Transferable Idea: The concept of inserting lightweight per-channel scaling to decouple shared sub-modules is not limited to LoRA. It can be applied to any scenario involving structural weight sharing (e.g., grouped convolutions, MoE expert sharing) to increase diversity efficiently.
Closed-form Optimal \(b\): \(b\approx\sqrt{m+n}\) transforms a hyperparameter into a calculated value, making it engineering-friendly.

Limitations & Future Work¶

Quadratic Parameter Growth: \(b^2r\) becomes non-negligible at large \(b\) (1.6x LoRA at \(b=64\)), and excessive \(b\) leads to overfitting. BoRA's rank increase has a ceiling.
Diagonal Constraint: \(\Sigma_{i,j}\) is restricted to diagonal matrices (per-channel scaling), which limits the degrees of freedom for breaking correlation. Whether richer structures (like low-rank or banded \(\Sigma\)) provide further gains remains unexplored.
Scale and Tasks: Evaluation focused on models up to 14B and tasks in NLU/reasoning. Benefits for larger models, long-form generation, or multimodal tasks need further validation.
Theoretical Uppper Bound vs. Practice: The rank upper bound in Proposition 1 requires all three matrices to be full rank. How close the learned \(\Sigma\) gets to this upper bound during training requires deeper characterization.

vs LoRA: LoRA's rank is locked at \(r\). BoRA achieves rank \(br\) with \(b^2r\) parameters, offering higher expressivity under the same parameter budget.
vs MELoRA: Both break inter-block correlation. MELoRA's zeroing of non-diagonal blocks harms expressivity, while BoRA's weighting approach maintains information density.
vs DoRA: DoRA decomposes weight into magnitude and direction. BoRA focuses on increasing rank. These routes are orthogonal and can potentially be combined.
vs HydraLoRA / MoELoRA: MoELoRA uses LoRA experts with a router, resulting in \(\Delta W=\sum_k B_kA_k\).

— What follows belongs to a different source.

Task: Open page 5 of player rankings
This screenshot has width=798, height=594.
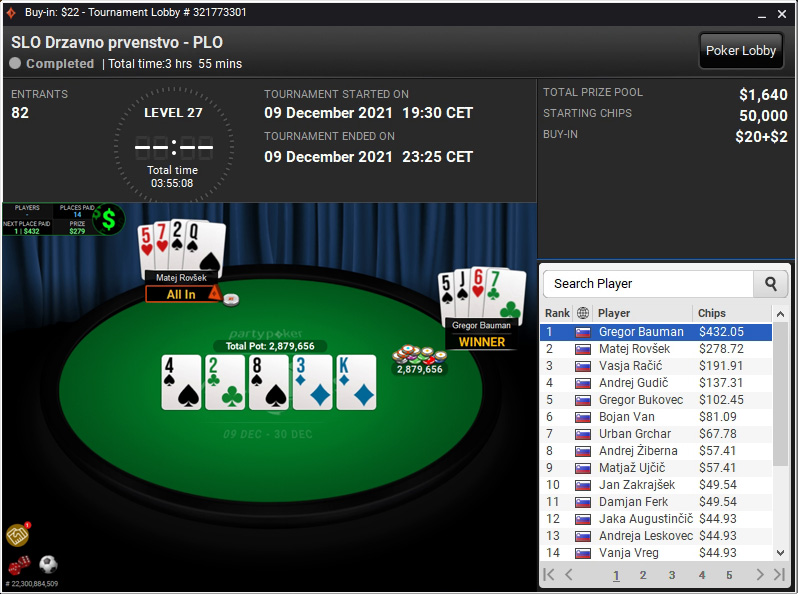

BoRA differs in the partitioning and combination mechanism of \(A\) and \(B\).

Rating¶

Novelty: ⭐⭐⭐⭐⭐ Unified perspective and diagonal weighting cleanly solve the rank bottleneck.
Experimental Thoroughness: ⭐⭐⭐⭐ Broad coverage of tasks and models with detailed scaling analysis, though lacking massive models or generative-heavy tasks.
Writing Quality: ⭐⭐⭐⭐⭐ Clear motivation, derivation, and relationship to special cases.
Value: ⭐⭐⭐⭐ Plug-and-play with zero inference overhead; highly attractive for PEFT practitioners.